Kosmos 2467
- Mission type: Communications satellite
- Operator: VKS
- COSPAR ID: 2010-043B
- SATCAT no.: 37153

Spacecraft properties
- Manufacturer: NPO Prikladnoi Mekhaniki (NPO PM)
- Launch mass: 225 kilograms (496 lb)

Start of mission
- Launch date: 8 September 2010, 03:30 UTC
- Rocket: Rokot/Briz-KM
- Launch site: Plesetsk 133/3

Orbital parameters
- Reference system: Geocentric
- Regime: Low Earth Orbit
- Perigee altitude: 1,509 kilometres (938 mi)
- Apogee altitude: 1,498 kilometres (931 mi)
- Inclination: 82.4 degrees
- Period: 116.06 minutes
- Epoch: 9 September 2011

= Kosmos 2467 =

Russian military communications satellite

Kosmos 2467 (Космос 2467 meaning Cosmos 2467) is one of a pair of Russian military communications satellites which were launched in 2010 by the Russian Space Forces.
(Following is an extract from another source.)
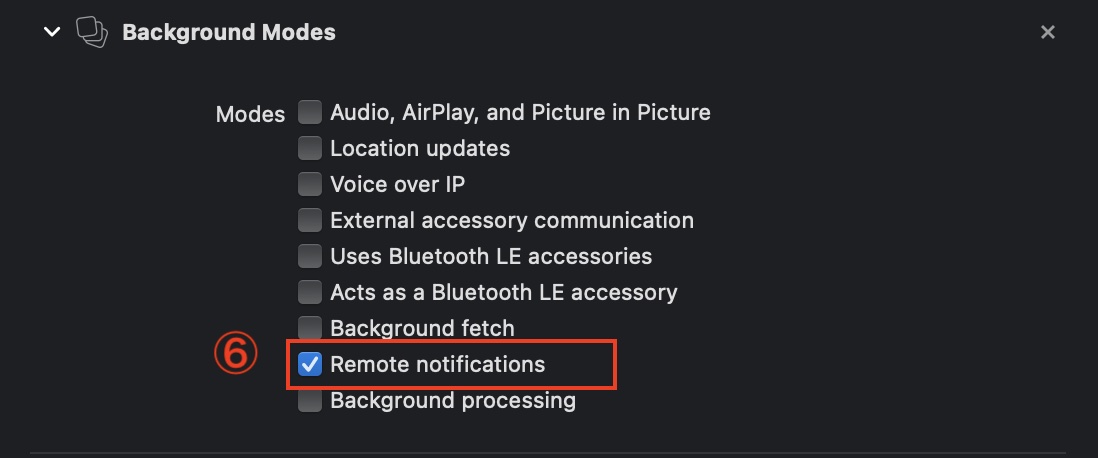Remove the Background Modes capability with the X
Viewport: 1098px width, 458px height.
tap(1048, 32)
It was launched with Kosmos 2468 and a Gonets-M civilian communication satellite.

==Launch==
Kosmos 2467 was launched from Site 133/3 at Plesetsk Cosmodrome in northern Russia. It was launched by a Rockot carrier rocket with a Briz-KM upper stage at 03:30 UTC on 8 September 2010. The launch successfully placed the satellites into low Earth orbit. It subsequently received its Kosmos designations, and the international designators 2010-043B. The United States Space Command assigned it the Satellite Catalog Number 37153.

==Strela-3 and Rodnik==
Kosmos 2467 and Kosmos 2468 are Strela-3 communications satellite. One of them is a Strela-3, and one is a Strela-3M. It is not known which is which. They are described as store-dump communications satellites which receive information from the ground when they pass overhead, and store that information until they pass over the ground station they deliver the information to. The satellites are in low Earth orbit going round the Earth every 116 minutes. A full deployment of Strela-3 craft should consist of twelve satellites.
One satellite has the GRAU index of 17F13, as a Strela-3, and the other has a GRAU index of 17F132 as a Strela-3M.

Strela-3 has a civilian variant called Gonets which is used by the Russian government for communication in remote areas. It can take between two minutes and six hours to deliver messages.

The previous satellites of this class, Kosmos 2451, Kosmos 2452 and Kosmos 2453 were launched together in July 2009.